The Magic of Lourdes

Magic in Lourdes


My wife and I have been living in this beautiful part of the world for 15 years now and I have visited the grotto at Lourdes hundreds of times. No, seriously, I love the place. Now, though, I visit twice a week to collect the water at the spring but before I just used to go because of the calm and peace that one feels whilst there.


No matter what time of year or how many pilgrims are there, the grotto area is always a sea of tranquillity. Nobody rushes, nobody pushes and conversation is always in muted tones.


Last week two of our daughters came to visit, Stacey and Wendy both of whom have visited with us many times in the past. Imagine my surprise when Stacey said that she had never actually visited Lourdes – what an oversight. As it turned out the reason was simply because on previous occasions she had had a bad foot or something else and the trip was not practical. However, this time she was as fit as a fiddle so I dragged everybody off to the car and away we went.


It was a truly magical tour. Walking her through the mosaics on the outside and inside of the church and explaining the significance of the marble plaques set into every inch of the walls. While we were inside the church a young woman came in, went to the altar and sang an aria in the most beautiful voice, then simply turned and left. The thing is, it didn't seem strange, it just felt right.


Taking her back outside to where the pilgrims were all busily collecting water, drinking it or simply bathing tired limbs in it. I showed her where the candles are kept and she was amazed that, whilst there is a notice 'suggesting' a level of donation for each size of candle, there is nobody there and nothing is locked. The reason is so that anyone, rich or poor, can have a candle to light for a loved one – no one is excluded.


It was very moving watching her experience for the first time all the things that have become so familiar to me and seeing the wonderment in her eyes as she saw all the nuances of the grotto area. She filed through the grotto with her sister and my wife and I met them at the other end. I stayed outside just so that I could watch her reaction.


She wanted to light a candle for a loved one who had recently died so we crossed the bridge to the other side of the river where the new structures that house the candles have been built. I lit the candle for her and placed it in a favourite spot where I knew it would burn for a long time and then I went outside so that she and her mother could have a little time alone together.

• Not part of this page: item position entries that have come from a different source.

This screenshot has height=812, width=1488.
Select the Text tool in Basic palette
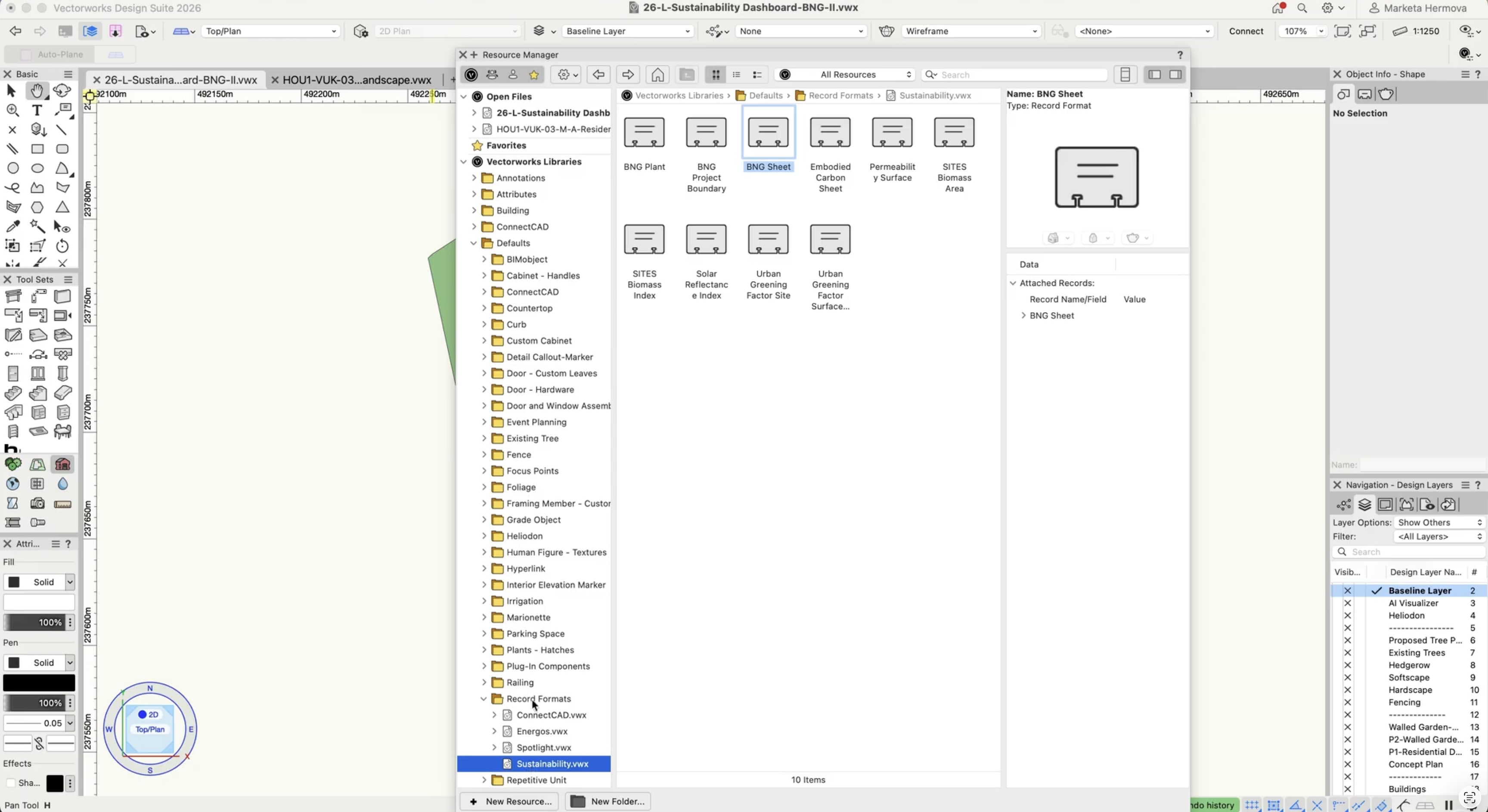37,110
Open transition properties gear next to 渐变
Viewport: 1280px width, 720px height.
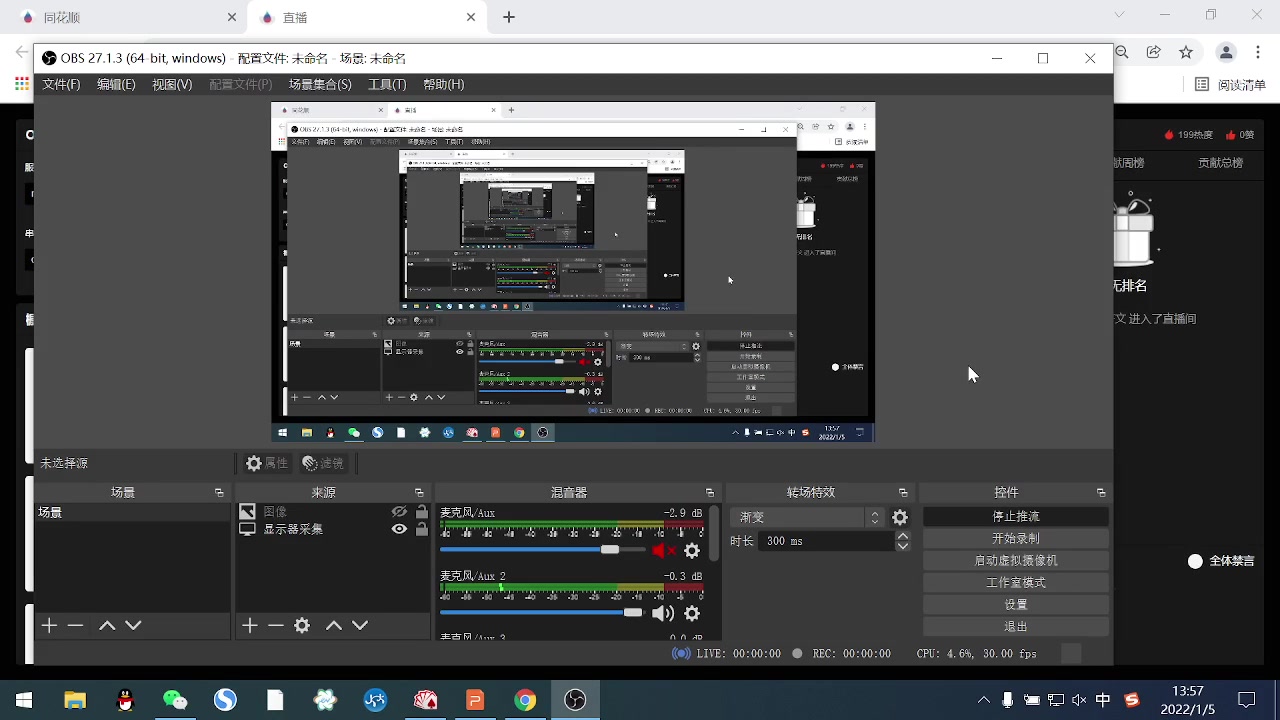900,518
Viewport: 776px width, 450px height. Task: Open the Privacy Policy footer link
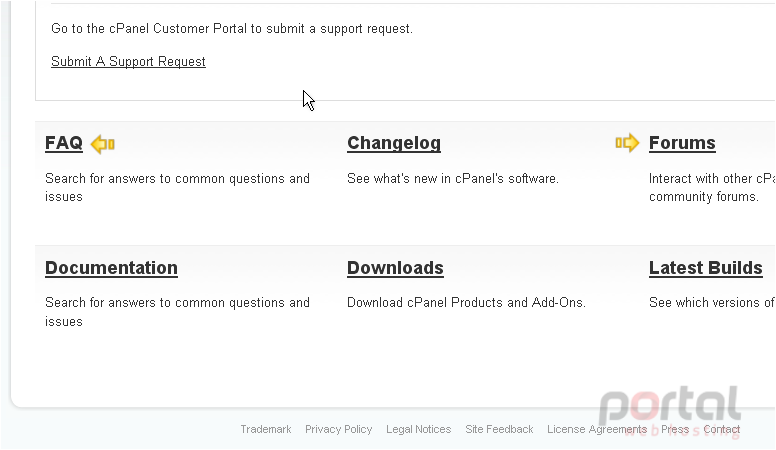339,429
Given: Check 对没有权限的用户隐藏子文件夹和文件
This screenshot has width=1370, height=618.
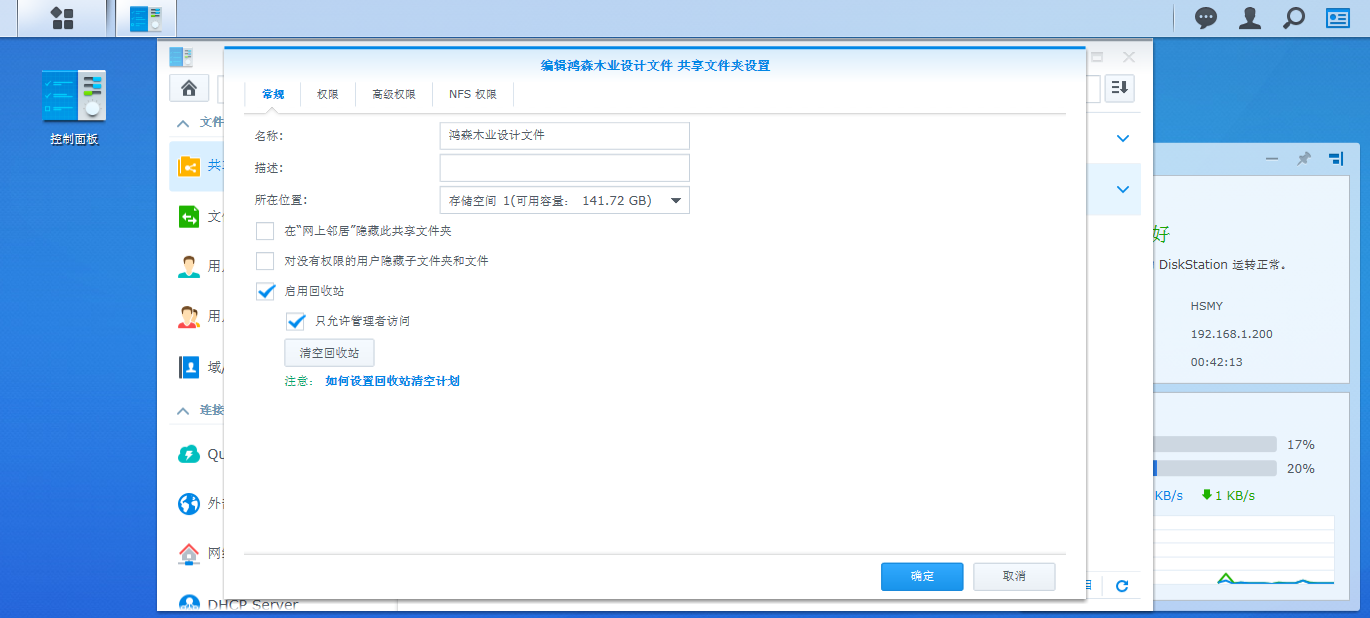Looking at the screenshot, I should (265, 261).
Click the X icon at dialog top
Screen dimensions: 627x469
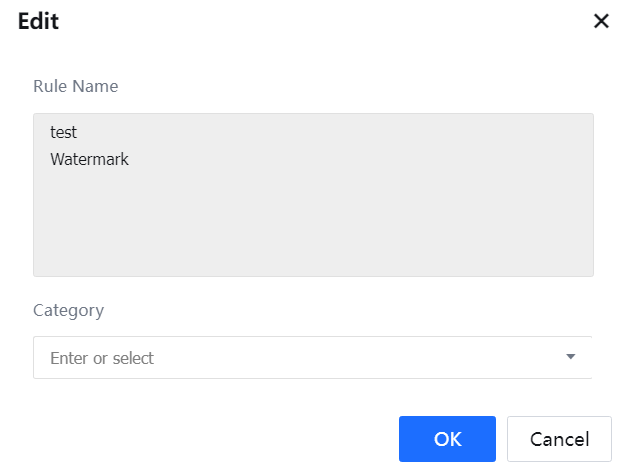[x=601, y=22]
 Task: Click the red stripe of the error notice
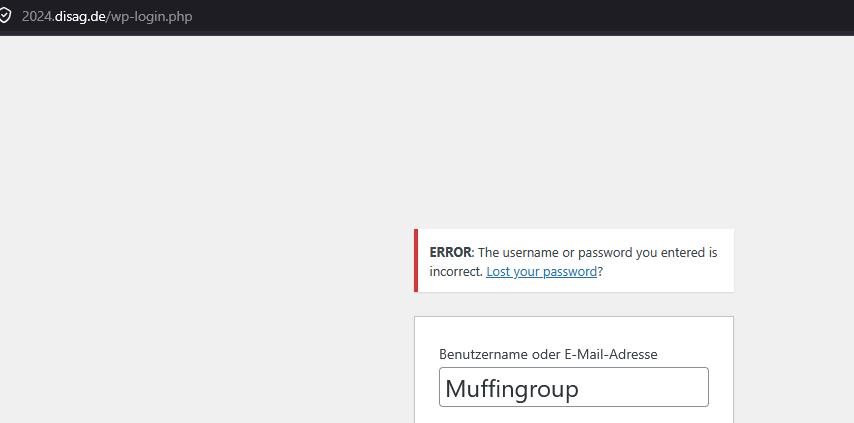tap(416, 261)
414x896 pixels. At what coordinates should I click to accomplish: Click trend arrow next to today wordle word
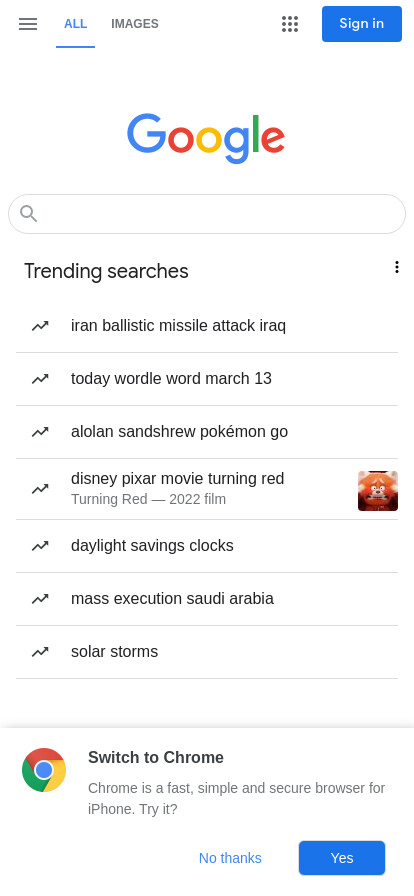[40, 379]
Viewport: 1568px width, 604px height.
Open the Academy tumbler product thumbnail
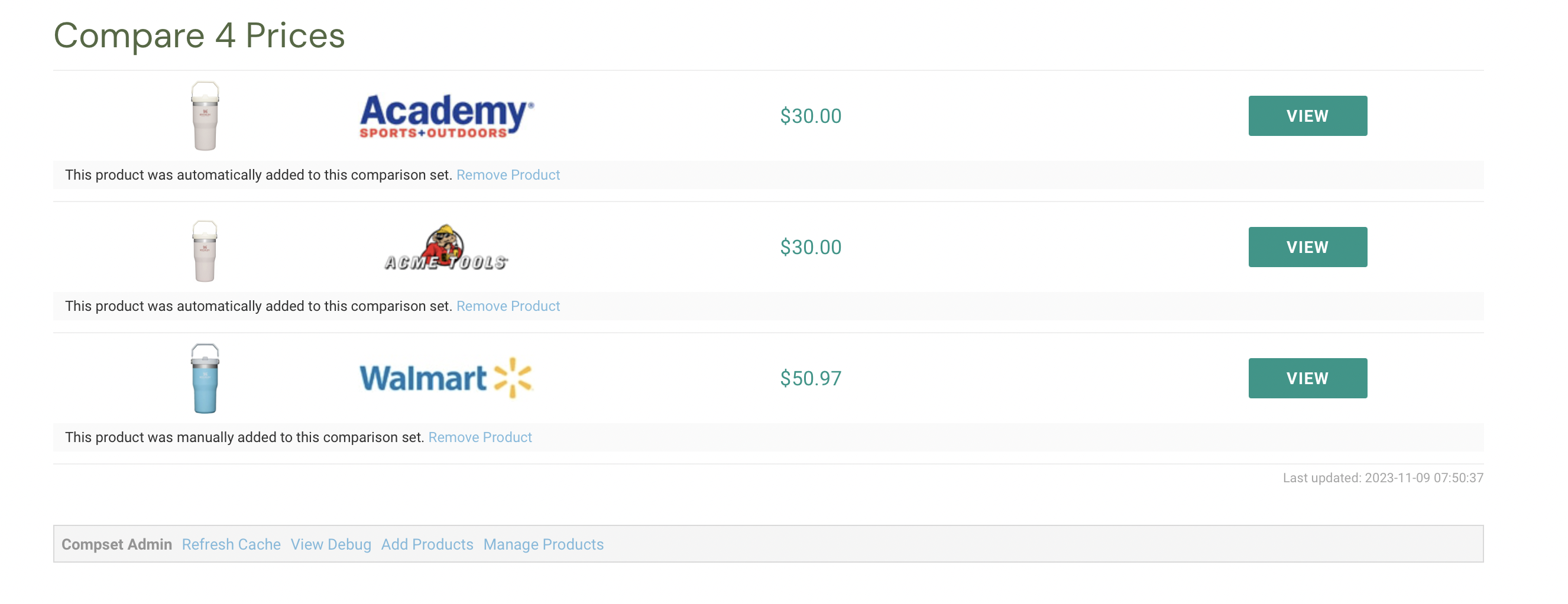coord(205,116)
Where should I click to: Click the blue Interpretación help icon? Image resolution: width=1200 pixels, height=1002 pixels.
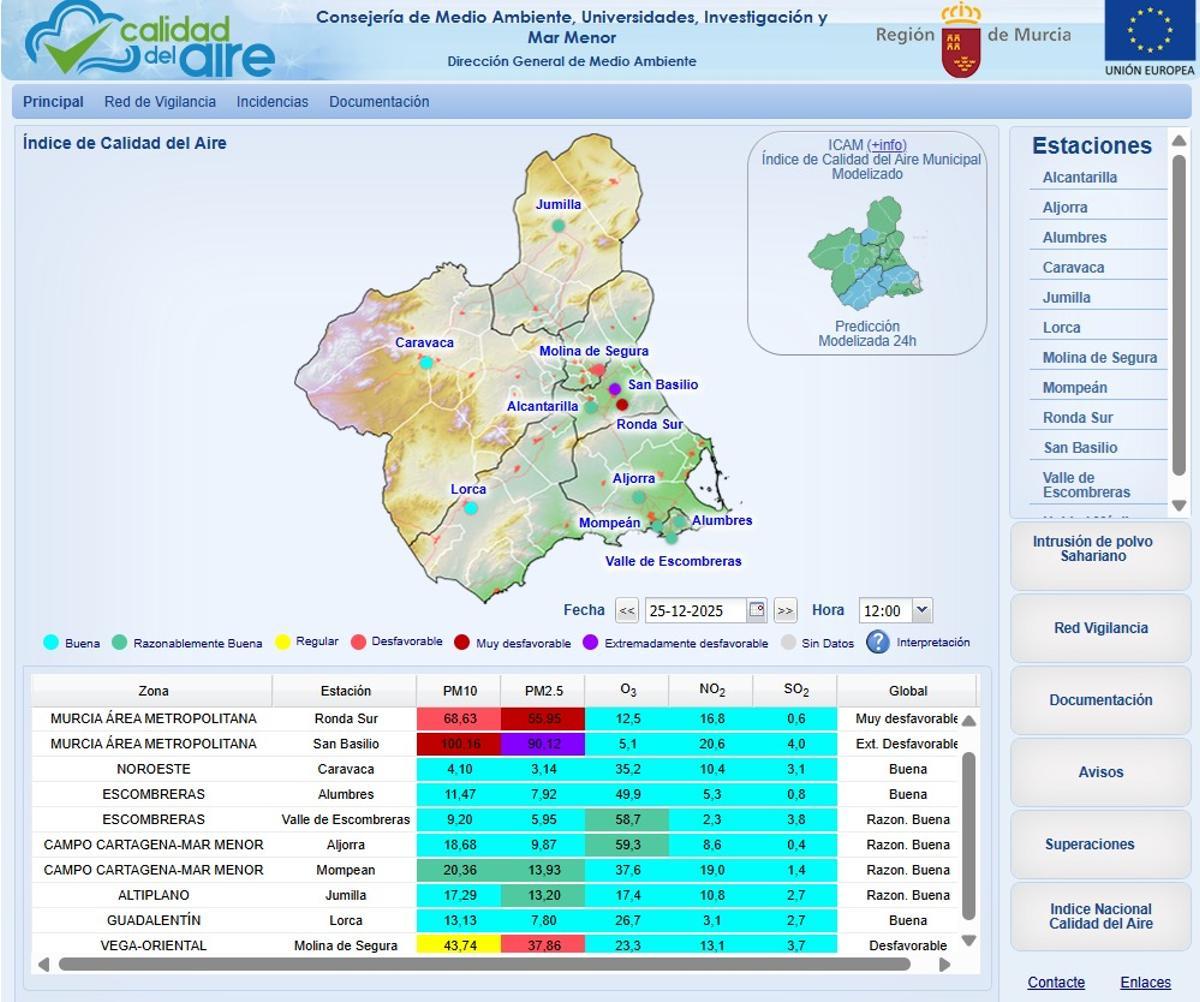(878, 642)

Candles in a wooden building - how could it go wrong :) I glanced to the right and saw that one of the   new shelters had burned down. Obviously a   'candle mishap'. The heat must have been   intense as these things are made of cedar and   oak and the whole of one side had burned   away. To be honest, I just found it mildly   interesting and pondered on the wisdom of   putting large candles in a wooden hut when the wind is blowing – until I looked to the right at the statue of Our Lady of Lourdes that faced the hut.

How hot it must have been. This picture shows the plinth on which the statue sits and it is plain to see just how fiercely the fire burned as the whole of the front of this slate plinth is shattered with shards of slate covering the ground. It must have simply exploded in the heat. But.



Untouched Now look at the condition of the statue   which  sits   upon the plinth. It is a little blackened with soot but   otherwise untouched. No cracks no fissures –   nothing!  Even the original blue sash is still there and   still blue. Clearly someone else had been just as   amazed and impressed as I was because they had   placed a candle in front of   the statue. A bit of TLC and   Our Lady will be as good as new. It instantly   reminded  me of the miraculous carving at Notre Dame de Garaison which is a stunning monastery about 2 kilometres from my house Though that is a story for another blog.